Chordoma: the nonsarcoma primary bone tumor.Oncologist. 2007 Nov;12(11):1344-50.

Chordomas are rare, slowly growing, locally aggressive neoplasms of bone that arise from embryonic remnants of the notochord. These tumors typically occur in the axial skeleton and have a proclivity for the spheno-occipital region of the skull base and sacral regions. In adults, 50% of chordomas involve the sacrococcygeal region, 35% occur at the base of the skull near the spheno-occipital area, and 15% are found in the vertebral column. Craniocervical chordomas most often involve the dorsum sella, clivus, and nasopharynx. Chordomas are divided into conventional, chondroid, and dedifferentiated types. Conventional chordomas are the most common. They are characterized by the absence of cartilaginous or additional mesenchymal components. Chondroid chordomas contain both chordomatous and chondromatous features, and have a predilection for the spheno-occipital region of the skull base. This variant accounts for 5%-15% of all chordomas and up to 33% of cranial chordomas. Dedifferentiation or sarcomatous transformation occurs in 2%-8% of chordomas. This can develop at the onset of the disease or later. Aggressive initial therapy improves overall outcome. Patients who relapse locally have a poor prognosis but both radiation and surgery can be used as salvage therapy. Subtotal resection can result in a stable or improved status in as many as 50% of patients who relapse after primary therapy. Radiation therapy may also salvage some patients with local recurrence. One series reported a 2-year actuarial local control rate of 33% for patients treated with proton beam irradiation.
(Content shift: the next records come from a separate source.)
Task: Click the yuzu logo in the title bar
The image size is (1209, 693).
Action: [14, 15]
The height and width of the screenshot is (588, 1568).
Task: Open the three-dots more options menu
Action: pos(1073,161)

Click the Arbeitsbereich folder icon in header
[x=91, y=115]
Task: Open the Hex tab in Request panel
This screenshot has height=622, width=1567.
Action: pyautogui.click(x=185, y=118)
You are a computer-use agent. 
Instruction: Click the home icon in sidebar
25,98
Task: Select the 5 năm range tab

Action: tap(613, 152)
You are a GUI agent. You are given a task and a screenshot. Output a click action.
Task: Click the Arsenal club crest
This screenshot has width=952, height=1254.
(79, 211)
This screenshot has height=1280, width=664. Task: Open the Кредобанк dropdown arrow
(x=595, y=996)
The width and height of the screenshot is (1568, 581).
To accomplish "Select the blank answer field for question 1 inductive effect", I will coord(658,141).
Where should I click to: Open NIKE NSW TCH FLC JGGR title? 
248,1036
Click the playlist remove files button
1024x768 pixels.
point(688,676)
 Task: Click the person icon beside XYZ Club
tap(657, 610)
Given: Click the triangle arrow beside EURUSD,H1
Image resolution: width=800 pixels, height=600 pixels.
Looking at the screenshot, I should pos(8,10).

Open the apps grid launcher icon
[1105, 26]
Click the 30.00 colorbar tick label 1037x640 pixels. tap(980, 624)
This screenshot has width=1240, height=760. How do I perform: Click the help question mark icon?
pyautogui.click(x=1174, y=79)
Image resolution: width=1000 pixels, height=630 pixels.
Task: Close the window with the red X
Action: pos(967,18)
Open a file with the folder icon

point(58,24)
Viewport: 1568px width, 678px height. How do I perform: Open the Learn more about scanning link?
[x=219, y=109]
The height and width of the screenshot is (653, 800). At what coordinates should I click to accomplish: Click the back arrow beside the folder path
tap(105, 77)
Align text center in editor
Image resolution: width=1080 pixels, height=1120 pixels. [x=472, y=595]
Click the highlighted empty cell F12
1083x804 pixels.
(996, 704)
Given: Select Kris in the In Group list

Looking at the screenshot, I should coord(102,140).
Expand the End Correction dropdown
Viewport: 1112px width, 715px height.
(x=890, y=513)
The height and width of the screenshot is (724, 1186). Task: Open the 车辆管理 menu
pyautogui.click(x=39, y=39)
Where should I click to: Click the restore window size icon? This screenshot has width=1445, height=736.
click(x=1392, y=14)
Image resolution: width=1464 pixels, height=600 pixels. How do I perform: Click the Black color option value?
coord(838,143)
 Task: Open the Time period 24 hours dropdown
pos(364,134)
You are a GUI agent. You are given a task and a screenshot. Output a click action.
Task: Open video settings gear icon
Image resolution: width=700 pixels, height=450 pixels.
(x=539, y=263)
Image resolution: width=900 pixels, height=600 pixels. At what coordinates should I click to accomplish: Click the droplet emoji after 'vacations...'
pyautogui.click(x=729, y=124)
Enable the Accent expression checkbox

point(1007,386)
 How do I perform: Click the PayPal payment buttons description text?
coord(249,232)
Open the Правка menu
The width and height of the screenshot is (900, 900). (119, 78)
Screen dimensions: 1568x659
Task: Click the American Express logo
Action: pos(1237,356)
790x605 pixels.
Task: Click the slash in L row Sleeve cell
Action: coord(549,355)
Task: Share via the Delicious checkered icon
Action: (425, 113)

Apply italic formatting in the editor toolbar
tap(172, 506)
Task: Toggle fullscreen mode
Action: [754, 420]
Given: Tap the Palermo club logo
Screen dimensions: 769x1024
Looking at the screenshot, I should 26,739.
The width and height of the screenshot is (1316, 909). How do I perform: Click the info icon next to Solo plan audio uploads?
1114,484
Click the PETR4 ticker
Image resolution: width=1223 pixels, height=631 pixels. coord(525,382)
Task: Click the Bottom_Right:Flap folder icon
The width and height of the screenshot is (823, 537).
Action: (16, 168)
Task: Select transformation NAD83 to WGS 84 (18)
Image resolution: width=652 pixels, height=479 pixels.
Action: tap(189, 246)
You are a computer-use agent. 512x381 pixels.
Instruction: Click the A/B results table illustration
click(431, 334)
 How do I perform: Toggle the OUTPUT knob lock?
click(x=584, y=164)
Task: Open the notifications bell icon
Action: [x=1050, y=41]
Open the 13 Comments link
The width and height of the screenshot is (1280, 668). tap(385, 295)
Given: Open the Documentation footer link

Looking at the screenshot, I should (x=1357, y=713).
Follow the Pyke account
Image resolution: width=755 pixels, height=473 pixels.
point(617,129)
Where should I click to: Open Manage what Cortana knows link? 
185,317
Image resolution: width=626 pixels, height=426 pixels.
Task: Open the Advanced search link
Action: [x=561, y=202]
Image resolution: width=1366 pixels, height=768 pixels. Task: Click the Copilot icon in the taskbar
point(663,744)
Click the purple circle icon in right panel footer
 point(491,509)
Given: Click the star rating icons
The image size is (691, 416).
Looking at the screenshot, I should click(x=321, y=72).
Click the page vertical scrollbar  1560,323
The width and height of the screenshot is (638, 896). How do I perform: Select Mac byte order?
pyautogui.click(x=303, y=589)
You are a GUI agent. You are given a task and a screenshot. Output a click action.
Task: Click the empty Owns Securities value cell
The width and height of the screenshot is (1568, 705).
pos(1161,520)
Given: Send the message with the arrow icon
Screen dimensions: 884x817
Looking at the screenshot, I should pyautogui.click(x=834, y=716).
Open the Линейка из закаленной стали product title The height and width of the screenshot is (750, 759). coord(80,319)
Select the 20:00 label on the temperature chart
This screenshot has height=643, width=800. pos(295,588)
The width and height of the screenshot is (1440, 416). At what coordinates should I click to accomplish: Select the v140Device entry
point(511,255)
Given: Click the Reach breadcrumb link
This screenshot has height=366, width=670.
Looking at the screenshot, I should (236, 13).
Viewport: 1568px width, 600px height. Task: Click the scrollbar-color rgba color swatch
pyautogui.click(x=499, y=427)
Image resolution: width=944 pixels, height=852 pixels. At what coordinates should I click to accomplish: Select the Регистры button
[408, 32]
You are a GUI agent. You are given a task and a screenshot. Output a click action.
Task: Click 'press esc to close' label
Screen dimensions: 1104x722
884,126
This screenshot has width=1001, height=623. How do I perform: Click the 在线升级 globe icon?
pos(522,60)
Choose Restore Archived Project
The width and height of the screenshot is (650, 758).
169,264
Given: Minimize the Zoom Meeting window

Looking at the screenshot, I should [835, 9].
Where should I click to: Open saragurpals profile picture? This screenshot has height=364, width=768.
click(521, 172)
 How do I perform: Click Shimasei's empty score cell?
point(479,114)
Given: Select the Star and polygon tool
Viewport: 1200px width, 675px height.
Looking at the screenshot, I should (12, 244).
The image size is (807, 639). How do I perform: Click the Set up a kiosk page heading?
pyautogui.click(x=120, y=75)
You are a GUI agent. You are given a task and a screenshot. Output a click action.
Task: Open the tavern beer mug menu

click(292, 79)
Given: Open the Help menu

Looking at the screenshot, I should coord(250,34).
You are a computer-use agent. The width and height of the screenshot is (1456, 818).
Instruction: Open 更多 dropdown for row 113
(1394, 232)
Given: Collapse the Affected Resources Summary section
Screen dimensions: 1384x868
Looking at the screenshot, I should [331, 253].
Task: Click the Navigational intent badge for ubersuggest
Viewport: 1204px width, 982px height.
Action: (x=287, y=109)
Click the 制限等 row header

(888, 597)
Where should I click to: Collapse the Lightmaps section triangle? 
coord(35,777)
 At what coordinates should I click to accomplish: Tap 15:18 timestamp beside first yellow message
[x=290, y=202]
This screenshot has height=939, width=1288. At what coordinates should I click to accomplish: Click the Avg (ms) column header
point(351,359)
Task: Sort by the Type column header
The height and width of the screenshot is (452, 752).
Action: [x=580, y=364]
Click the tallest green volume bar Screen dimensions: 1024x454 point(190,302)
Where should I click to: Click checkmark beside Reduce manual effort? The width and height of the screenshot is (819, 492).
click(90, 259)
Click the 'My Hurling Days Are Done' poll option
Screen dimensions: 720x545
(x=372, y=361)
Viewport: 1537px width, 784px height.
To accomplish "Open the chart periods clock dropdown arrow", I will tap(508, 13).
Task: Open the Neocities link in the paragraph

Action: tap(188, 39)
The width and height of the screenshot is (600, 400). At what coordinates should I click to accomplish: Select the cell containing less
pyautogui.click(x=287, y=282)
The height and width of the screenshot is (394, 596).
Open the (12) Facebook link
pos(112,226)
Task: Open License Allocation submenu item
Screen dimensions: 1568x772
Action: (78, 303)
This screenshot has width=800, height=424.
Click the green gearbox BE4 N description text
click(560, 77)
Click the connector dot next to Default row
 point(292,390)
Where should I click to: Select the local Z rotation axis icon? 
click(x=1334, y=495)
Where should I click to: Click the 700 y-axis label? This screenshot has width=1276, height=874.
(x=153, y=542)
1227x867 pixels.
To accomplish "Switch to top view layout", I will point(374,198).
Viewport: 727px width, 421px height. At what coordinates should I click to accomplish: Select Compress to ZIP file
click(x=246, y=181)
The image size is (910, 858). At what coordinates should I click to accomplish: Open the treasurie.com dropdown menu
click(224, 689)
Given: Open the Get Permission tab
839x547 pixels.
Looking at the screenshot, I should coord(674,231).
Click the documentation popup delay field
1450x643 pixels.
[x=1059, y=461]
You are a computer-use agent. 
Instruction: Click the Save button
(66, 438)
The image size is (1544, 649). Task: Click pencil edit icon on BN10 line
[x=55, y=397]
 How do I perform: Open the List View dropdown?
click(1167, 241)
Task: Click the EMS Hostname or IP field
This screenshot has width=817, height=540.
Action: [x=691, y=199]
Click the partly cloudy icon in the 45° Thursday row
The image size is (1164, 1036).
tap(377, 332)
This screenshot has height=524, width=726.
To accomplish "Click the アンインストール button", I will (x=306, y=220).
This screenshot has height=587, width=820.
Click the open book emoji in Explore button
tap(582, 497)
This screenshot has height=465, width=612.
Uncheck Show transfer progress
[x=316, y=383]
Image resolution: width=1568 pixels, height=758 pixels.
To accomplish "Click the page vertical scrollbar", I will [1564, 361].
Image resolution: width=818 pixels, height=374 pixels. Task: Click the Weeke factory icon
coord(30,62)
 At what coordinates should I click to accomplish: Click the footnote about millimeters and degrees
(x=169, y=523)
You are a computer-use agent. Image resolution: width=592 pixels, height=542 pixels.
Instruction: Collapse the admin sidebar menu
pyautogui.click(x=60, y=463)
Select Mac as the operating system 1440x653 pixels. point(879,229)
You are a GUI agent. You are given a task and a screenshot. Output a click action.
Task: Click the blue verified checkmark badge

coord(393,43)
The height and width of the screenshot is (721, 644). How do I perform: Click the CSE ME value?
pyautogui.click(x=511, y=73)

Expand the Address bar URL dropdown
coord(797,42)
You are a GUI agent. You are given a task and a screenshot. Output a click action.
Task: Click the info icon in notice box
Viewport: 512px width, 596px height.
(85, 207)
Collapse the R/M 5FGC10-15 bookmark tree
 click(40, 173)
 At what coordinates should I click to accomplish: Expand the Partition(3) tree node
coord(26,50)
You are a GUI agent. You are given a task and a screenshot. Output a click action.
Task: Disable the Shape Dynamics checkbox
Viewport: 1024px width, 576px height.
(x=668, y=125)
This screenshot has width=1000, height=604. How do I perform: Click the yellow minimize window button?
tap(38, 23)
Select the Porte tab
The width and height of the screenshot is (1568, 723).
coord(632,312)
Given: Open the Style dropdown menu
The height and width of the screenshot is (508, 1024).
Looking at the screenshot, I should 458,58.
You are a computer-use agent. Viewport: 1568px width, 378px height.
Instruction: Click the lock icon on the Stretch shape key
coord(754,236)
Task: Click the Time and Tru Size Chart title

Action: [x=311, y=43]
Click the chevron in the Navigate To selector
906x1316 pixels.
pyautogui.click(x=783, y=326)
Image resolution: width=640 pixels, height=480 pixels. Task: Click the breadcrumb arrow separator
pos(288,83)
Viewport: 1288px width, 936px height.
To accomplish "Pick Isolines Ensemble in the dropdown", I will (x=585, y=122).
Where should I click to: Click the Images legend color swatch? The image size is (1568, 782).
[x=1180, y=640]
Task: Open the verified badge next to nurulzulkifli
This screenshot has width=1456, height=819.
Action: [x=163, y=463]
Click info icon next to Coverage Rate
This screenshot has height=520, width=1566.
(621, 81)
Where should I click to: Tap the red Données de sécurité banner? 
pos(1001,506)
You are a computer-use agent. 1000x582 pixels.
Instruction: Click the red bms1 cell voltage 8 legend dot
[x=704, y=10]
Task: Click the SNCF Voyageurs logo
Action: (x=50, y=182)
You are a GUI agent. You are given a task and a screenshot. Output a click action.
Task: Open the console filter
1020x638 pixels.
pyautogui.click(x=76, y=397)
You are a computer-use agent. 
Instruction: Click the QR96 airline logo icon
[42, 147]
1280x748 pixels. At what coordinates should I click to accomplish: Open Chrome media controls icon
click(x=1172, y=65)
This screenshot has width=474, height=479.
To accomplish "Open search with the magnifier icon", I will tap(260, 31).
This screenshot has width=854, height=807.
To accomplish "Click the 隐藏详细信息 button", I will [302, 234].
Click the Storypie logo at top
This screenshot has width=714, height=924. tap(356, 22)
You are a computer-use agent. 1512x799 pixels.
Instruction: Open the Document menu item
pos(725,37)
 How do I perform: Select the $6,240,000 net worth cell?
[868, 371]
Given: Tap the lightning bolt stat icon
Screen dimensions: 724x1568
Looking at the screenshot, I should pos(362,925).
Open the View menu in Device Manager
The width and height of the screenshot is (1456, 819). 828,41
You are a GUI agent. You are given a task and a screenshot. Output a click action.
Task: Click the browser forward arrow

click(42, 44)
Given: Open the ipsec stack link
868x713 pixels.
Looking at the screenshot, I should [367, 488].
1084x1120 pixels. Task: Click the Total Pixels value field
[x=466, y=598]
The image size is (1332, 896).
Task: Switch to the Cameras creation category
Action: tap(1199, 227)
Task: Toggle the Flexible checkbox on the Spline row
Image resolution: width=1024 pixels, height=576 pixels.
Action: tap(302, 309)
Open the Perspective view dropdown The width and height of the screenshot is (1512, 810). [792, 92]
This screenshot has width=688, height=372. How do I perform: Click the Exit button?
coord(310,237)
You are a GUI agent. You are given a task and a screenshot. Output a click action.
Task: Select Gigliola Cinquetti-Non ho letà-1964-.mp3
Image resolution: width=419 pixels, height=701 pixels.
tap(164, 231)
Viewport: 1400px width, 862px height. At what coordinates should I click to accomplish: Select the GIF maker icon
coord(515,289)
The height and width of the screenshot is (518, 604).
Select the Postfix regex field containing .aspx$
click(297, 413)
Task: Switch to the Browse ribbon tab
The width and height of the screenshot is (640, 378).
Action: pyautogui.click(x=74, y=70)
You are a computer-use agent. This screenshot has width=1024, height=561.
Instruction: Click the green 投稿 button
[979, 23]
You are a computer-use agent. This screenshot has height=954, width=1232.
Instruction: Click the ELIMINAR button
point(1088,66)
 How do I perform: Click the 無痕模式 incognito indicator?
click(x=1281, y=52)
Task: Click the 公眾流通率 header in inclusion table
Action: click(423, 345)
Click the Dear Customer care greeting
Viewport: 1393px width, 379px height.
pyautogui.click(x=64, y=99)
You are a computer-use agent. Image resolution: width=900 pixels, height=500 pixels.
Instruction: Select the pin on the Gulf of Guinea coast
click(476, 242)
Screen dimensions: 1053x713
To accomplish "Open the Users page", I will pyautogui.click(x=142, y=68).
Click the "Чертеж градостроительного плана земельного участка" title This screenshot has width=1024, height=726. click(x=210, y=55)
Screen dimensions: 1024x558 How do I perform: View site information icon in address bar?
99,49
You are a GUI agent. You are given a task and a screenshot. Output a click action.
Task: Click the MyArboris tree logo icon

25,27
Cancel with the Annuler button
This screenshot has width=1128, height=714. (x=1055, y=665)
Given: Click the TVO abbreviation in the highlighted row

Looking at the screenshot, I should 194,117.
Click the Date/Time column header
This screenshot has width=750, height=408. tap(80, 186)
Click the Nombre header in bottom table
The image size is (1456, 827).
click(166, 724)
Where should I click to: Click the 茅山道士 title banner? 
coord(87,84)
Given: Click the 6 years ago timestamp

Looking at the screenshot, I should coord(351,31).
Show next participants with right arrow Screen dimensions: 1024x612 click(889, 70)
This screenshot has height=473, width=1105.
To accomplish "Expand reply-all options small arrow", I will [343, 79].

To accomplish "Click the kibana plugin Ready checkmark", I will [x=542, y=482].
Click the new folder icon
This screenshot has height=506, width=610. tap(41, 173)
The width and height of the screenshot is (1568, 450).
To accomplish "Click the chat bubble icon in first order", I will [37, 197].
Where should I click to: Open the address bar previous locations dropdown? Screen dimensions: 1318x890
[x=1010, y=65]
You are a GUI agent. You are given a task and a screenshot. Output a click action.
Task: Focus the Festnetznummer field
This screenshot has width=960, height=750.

Intraosseous benign notochord cell tumors (BNCT): further evidence supporting a relationship to chordoma.Am J Surg Pathol. 2007 Oct;31(10):1573-7.

BACKGROUND: Previous studies have documented the existence of intraosseous benign notochordal cell tumors (BNCTs) within the axial skeleton. Evidence suggests that they may be associated with the development of chordomas. To further investigate the relationship between BNCT and classic chordoma, we reviewed a large series of resected sacral/coccygeal chordomas in an attempt to identify the presence of coexisting BNCTs. DESIGN: Eighty-two sacrectomy/coccygectomy specimens performed for chordoma were identified. Available hematoxylin and eosin slides were reviewed to identify BNCTs and assess their relationship with the coexisting chordoma. BNCTs were defined, in accordance with prior descriptions, as cohesive aggregates of large cells that appeared adipocyte-like because of their vacuolated cytoplasm. The cells exhibited only minimal nuclear atypia and lacked lobulation and myxoid stroma. RESULTS: We identified 6 BNCTs, each was adjacent to but separate from the sacral chordoma. There were 5 females and 1 male, and the mean age was 58 years. Five lesions arose in the sacrum. One lesion arose in the coccyx, and involved 2 contiguous vertebral levels. The BNCTs ranged in size from 1 to 20 mm with a mean size of 6.1 mm. The lesions were exclusively composed of adipocyte-like nuclei without significant nuclear atypia or myxoid stroma. Three lesions contained sclerotic bony trabeculae and intralesional hematopoietic elements were identified in 1 case. In all cases the chordoma was of the conventional type and were morphologically different from the BNCT. CONCLUSIONS: BNCTs were identified in 7.3% of sacral/coccygeal resections performed for primary chordoma. We speculate that this finding provides further evidence that BNCT is the precursor lesion for chordoma. Additional investigations are needed to further understand this relationship.